Case 7: Lender Collateral — Note & Deed of Trust
The Situation
A private lender held a $215,000 promissory note secured by a second-position deed of trust on a mixed-use property in Tennessee. The borrower had defaulted. The first-position lender was also in default proceedings. The second-position lender wanted to exit rather than manage the foreclosure, but the note had uncertain market value due to the first-position encumbrance and the property's condition.
The Challenge
Second-position note — first-position lender had priority and the loan balance exceeded the property's as-is value. Foreclosure by the second-position holder would wipe out the position if the first foreclosed first. The private lender did not want to manage a foreclosure or own the property. The borrower was uncooperative.
Approach & Analysis
Reviewed the first-position loan balance, default status, and property condition. Ordered a broker price opinion to determine as-is value vs. stabilized value. Evaluated whether acquiring the first-position note (in addition to the second) would create a viable position. Contacted the first-position lender to discuss a discounted note purchase. Modeled the economics of acquiring both notes, curing defaults, and selling the property.
Resolution
Acquire AOX purchased the second-position note at a discount reflecting its subordinate position and litigation risk. Simultaneously negotiated a discounted purchase of the first-position note. After acquiring both, AOX foreclosed, took title, completed cosmetic improvements, and sold the property to a local investor. The original private lender received an immediate exit from a troubled note.

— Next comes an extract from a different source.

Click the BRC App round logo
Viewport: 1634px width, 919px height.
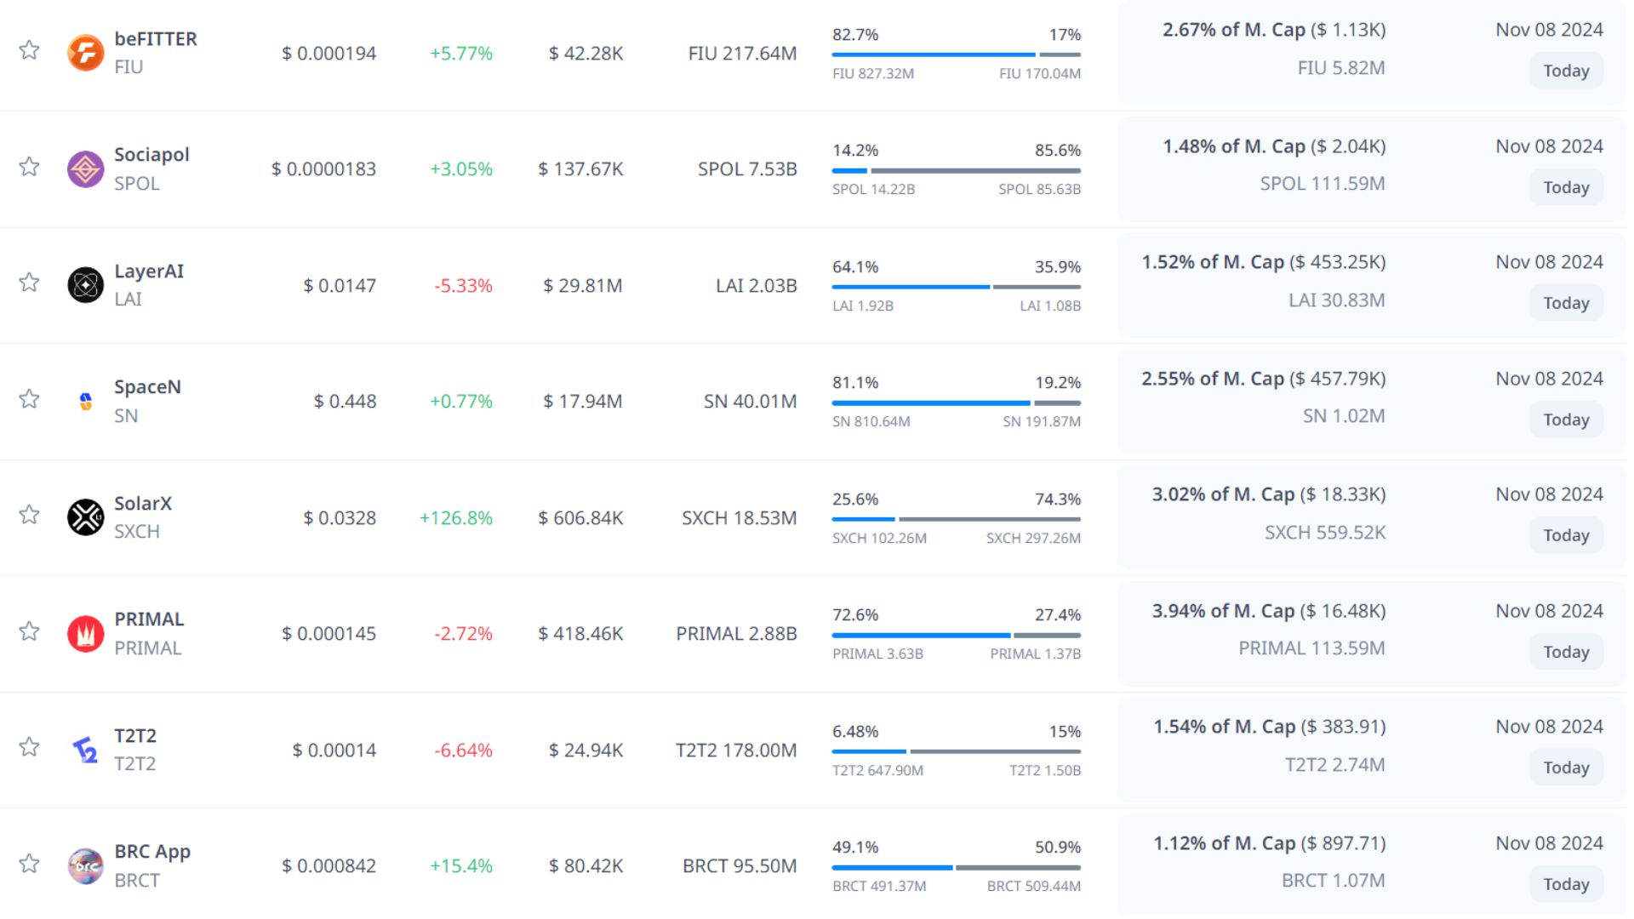tap(85, 866)
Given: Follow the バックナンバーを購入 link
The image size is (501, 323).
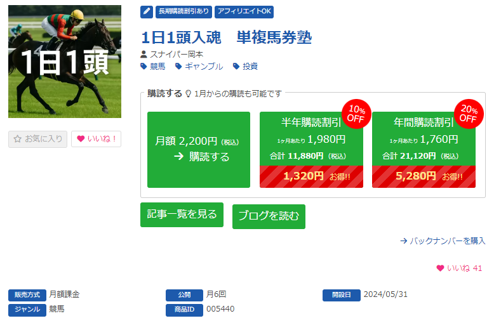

Case 8: IP & Domain Portfolio
The Situation
A defunct e-commerce brand had a portfolio of 14 domain names, two registered trademarks, an abandoned Shopify store with 6,000 customer email addresses, 40 product SKU photos, and a 12,000-follower Instagram account. The founder had moved on to a new venture. The LLC was dissolved. The domains were on auto-renew with a credit card that was about to expire.
The Challenge
Dissolved LLC owned the IP. Domains would expire within 60 days if the credit card failed. The trademarks had lapsed due to non-filing of Section 8 declarations. The email list and social account had commercial value but required careful transfer to avoid spam/CAN-SPAM issues. The founder was busy and wanted a one-and-done exit.
Approach & Analysis
Reinstated the LLC briefly to convey IP assets. Filed trademark Section 8 declarations to revive the marks. Transferred domains to Acquire AOX's registrar account. Exported and verified the email list. Identified a competitor in the same niche through the Buyer Circle who wanted the domain portfolio, trademark, email list, and social account.
Resolution
Acquire AOX purchased the entire IP portfolio — domains, trademarks, email list, photos, and social account — from the reinstated LLC, then sold the package to the competitor. The domains were transferred. The trademarks were assigned. The email list and social account were transferred per platform policies. The founder received a single payment and a clean exit.
Important Note
These case studies are representative examples based on asset types and situations Acquire AOX reviews. They are anonymized and combined for illustration. They do not describe specific client matters, and past outcomes do not guarantee future results. Every asset is unique. Acquire AOX evaluates each submission on its own facts, documents, authority, risk, and market conditions. Not all assets are accepted, and not all accepted assets result in a completed transaction. These illustrations are provided for educational purposes to show how Acquire AOX thinks about complex assets — not as promises of specific outcomes.